Menurut bacaan tentang Telkom di bawah ini, berapa laba bersih yang diperoleh Telkom pada tahun 2010?

Bacaan yang Disediakan -
__________________________________________________
Selasa, 28 Februari 2012

Kecurangan Perusahaan Raksasa Sekelas Telkom


Oleh Parlindungan Sibuea

Apalah artinya uang sebesar Rp 10.000 bagi perusahaan raksasa sekelas PT Telekomunikasi Indonesia (Telkom)? Jawabannya pasti sangat tidak ada apa-apanya.

Dengan laba bersih Rp 11,5 triliun pada 2010, perusahaan yang menjual jasa telekomunikasi dalam berbagai bentuk seperti sambungan telepon dan koneksi internet ini sukses merebut posisi sebagai best of the best BUMN. Hampir mustahil tahun 2011 nilai keuntungan itu tidak melonjak sebab pada jangka waktu enam bulan pertama saja Telkom berhasil membukukan angka Rp 5,9 triliun.

Maka tidak heran kalau kemudian perusahaan ini seperti panen beragam pengakuan sebagai institusi bisnis terbaik. Tak hanya dari dalam negeri tetapi juga internasional. Juli tahun lalu, misalnya, majalah Finance Asia menganugerahkan empat kategori penghargaan sekaligus. Diantaranya Best Corporate Governance dan Asia’s Best Managed Company. Dari sekian banyak perusahaan di Asia, Telkom ditetapkan sebagai yang terbaik.

Berselang dua bulan, pada September lagi-lagi international acknowledgement berhasil disabet. Gelar The Most Consistent Dividend Policy and Strongest Adherence to Corpoarate Governance disematkan oleh Telkom Alpha Southeast Asia kepada Telkom.
__________________________________________________
Data Tersimpan -
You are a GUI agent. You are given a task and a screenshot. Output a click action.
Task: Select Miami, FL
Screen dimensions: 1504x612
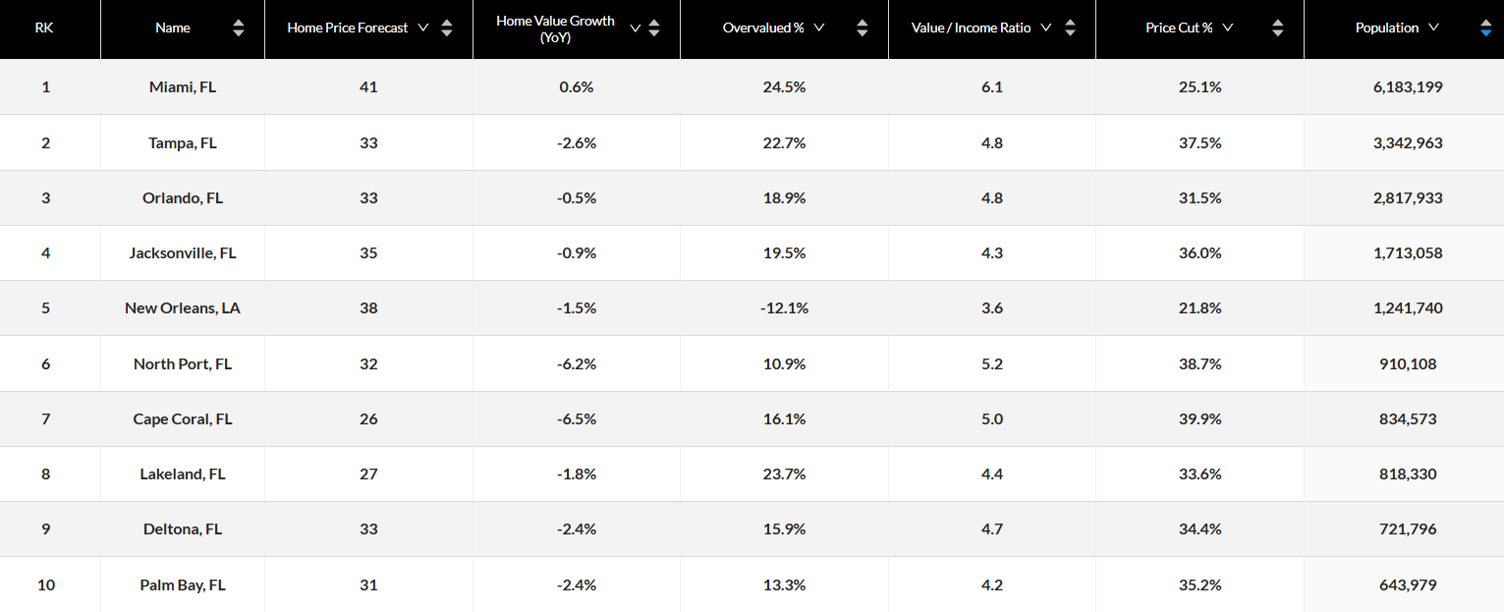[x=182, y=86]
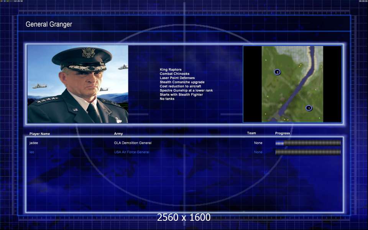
__________________________________________________
Hasil Latihan -
Rp 11,5 triliun.